### PROBLEM TO WORK ON
If a line below holds the word "Given", count it; then say how many such lines there are and nothing else.

(EXCERPTED RECORDS)

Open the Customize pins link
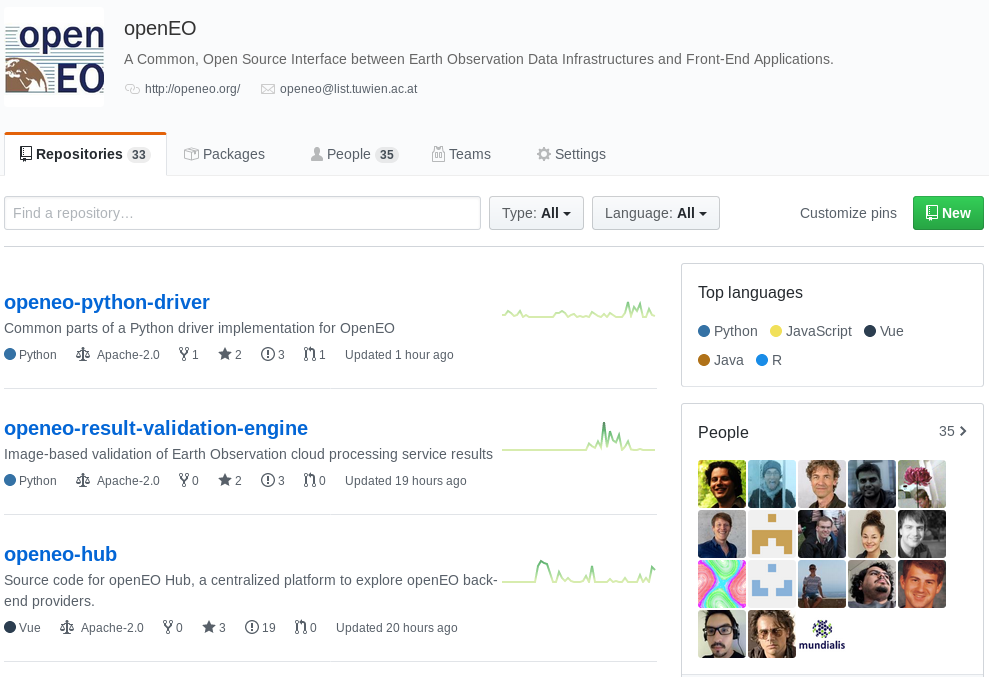The height and width of the screenshot is (677, 989). (847, 213)
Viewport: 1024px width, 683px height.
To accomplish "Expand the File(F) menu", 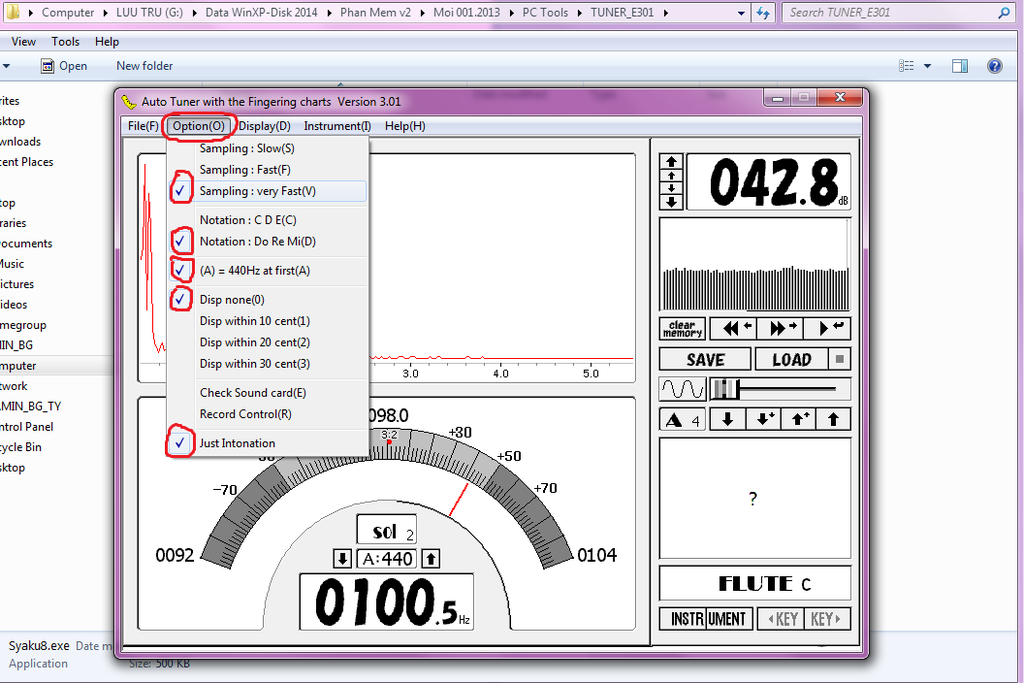I will (142, 126).
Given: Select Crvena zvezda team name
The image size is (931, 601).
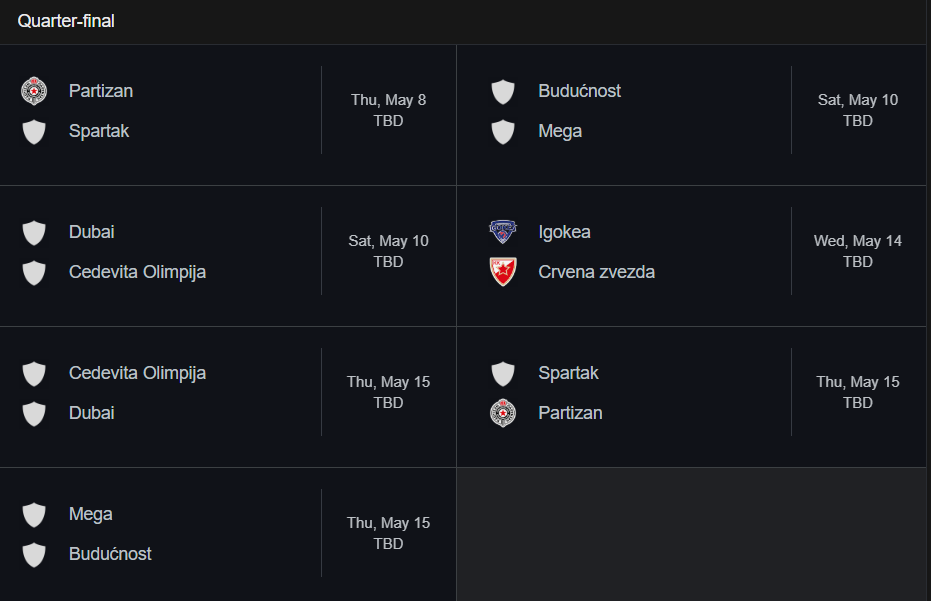Looking at the screenshot, I should pos(596,272).
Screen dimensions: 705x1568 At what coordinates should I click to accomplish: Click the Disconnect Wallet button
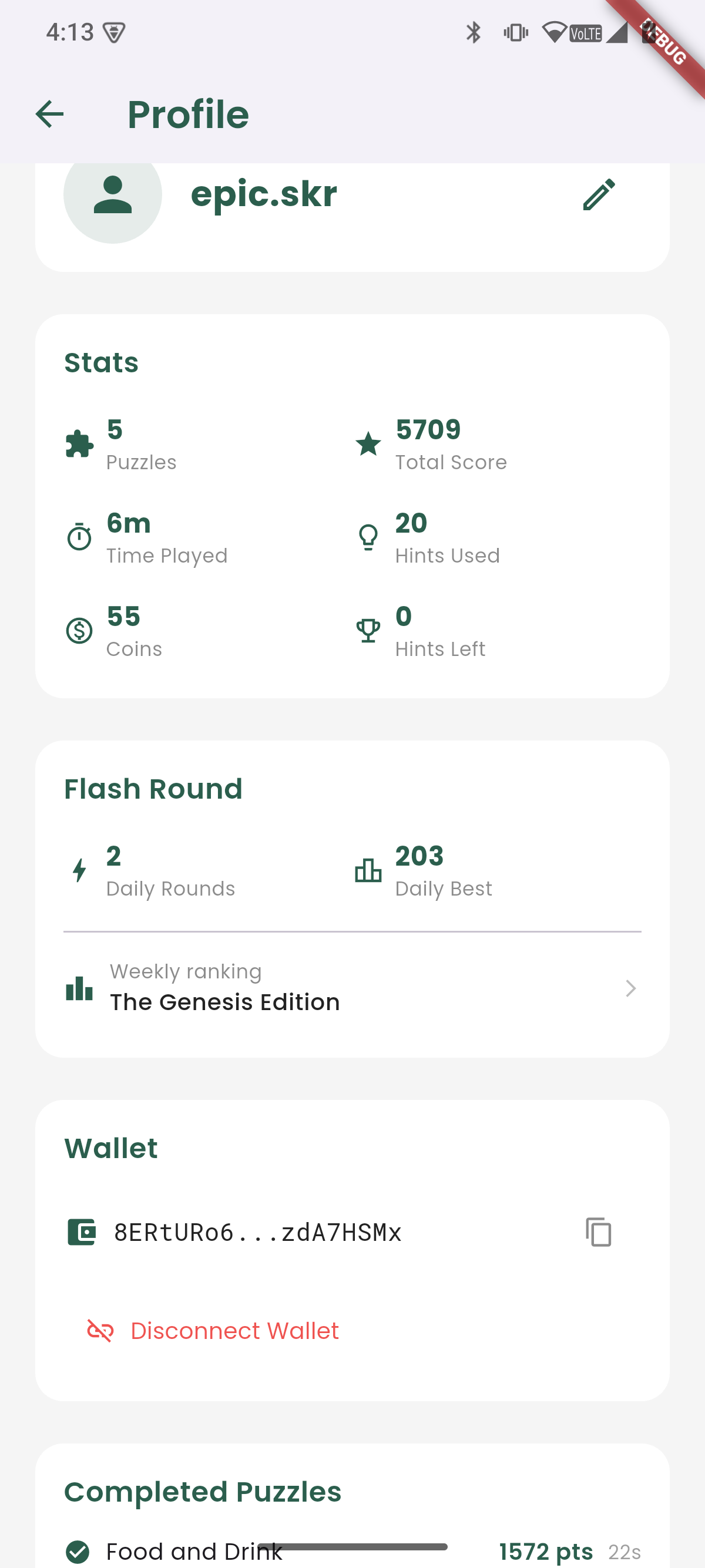click(x=213, y=1331)
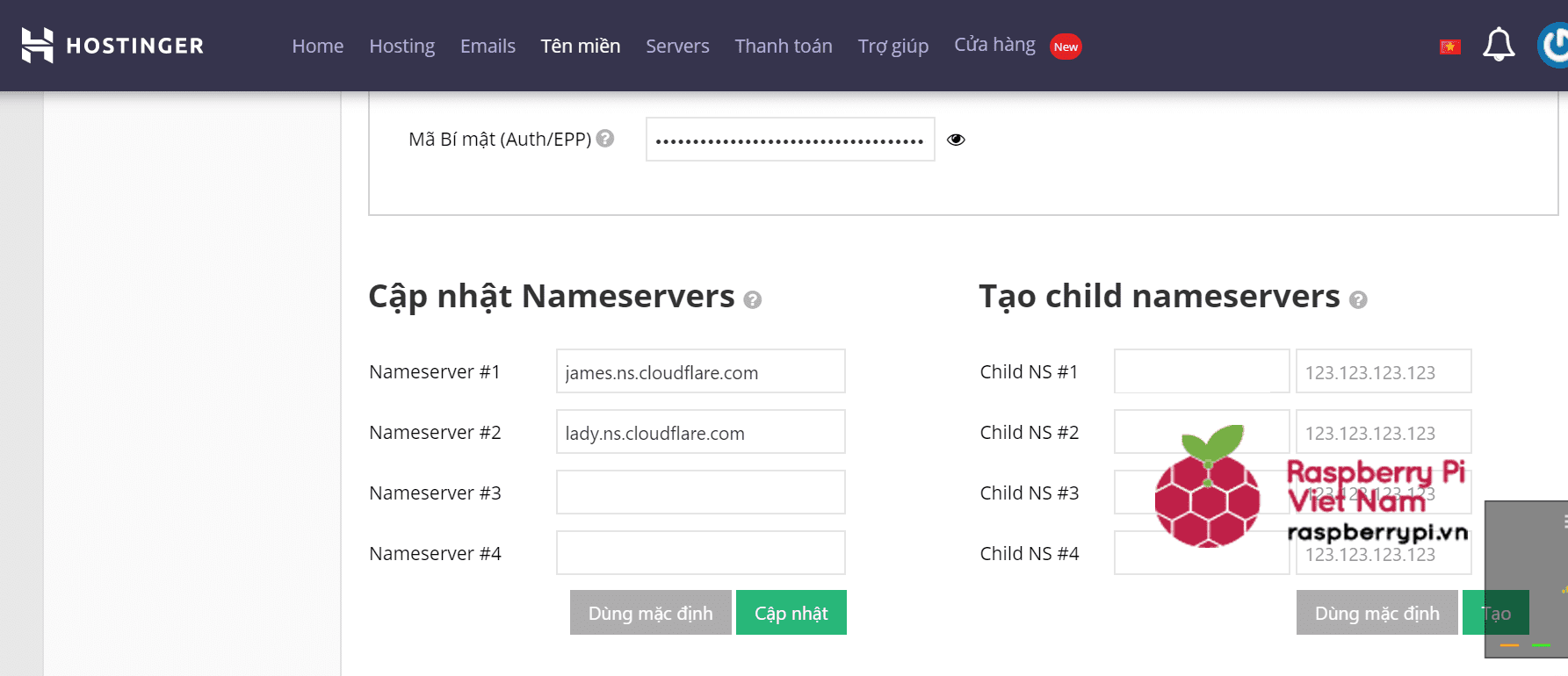
Task: Open the Hosting menu item
Action: coord(401,46)
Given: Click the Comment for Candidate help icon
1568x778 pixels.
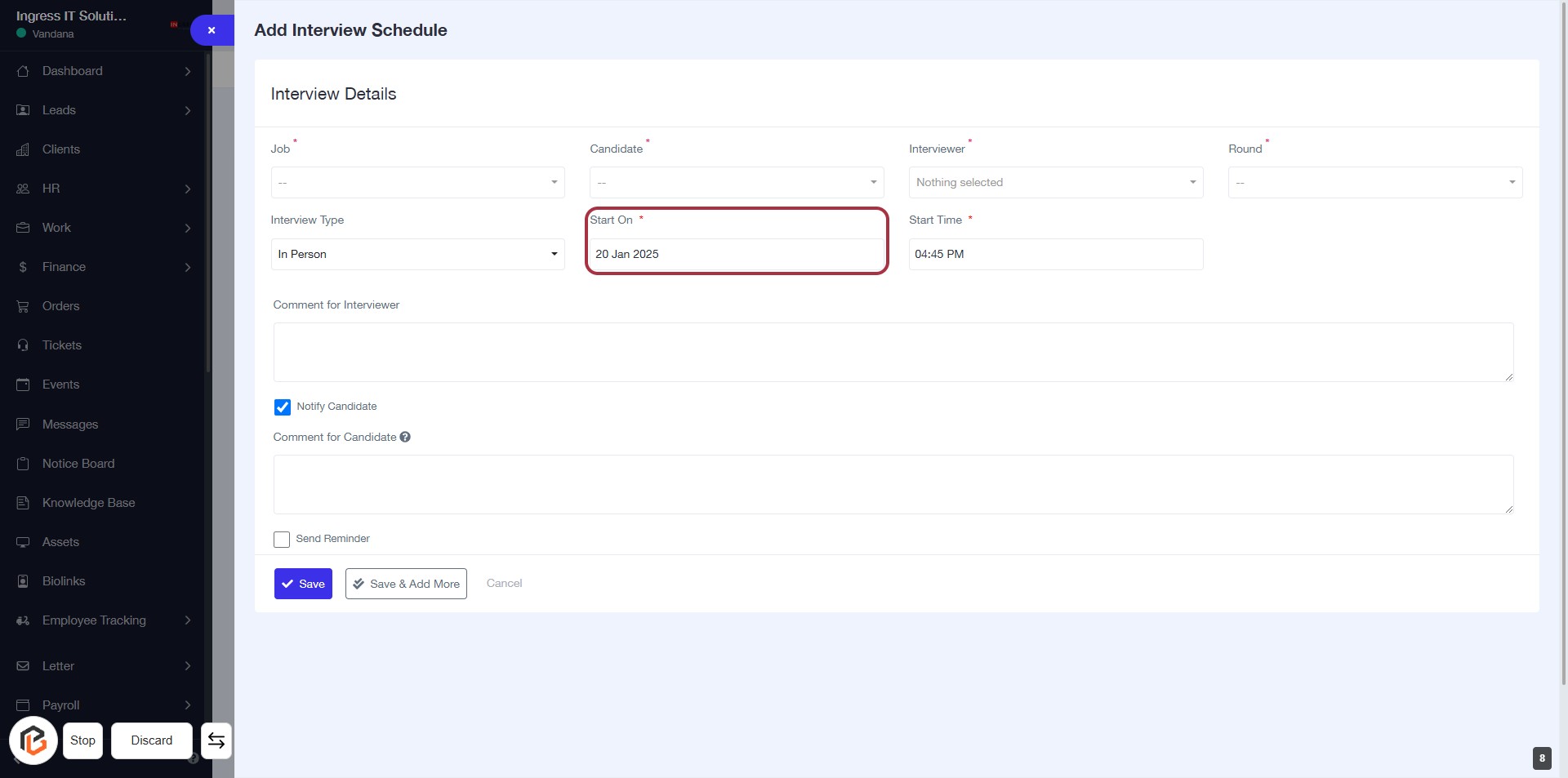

(End EXCERPTED RECORDS)

### ANSWER FOR THIS EXERCISE
2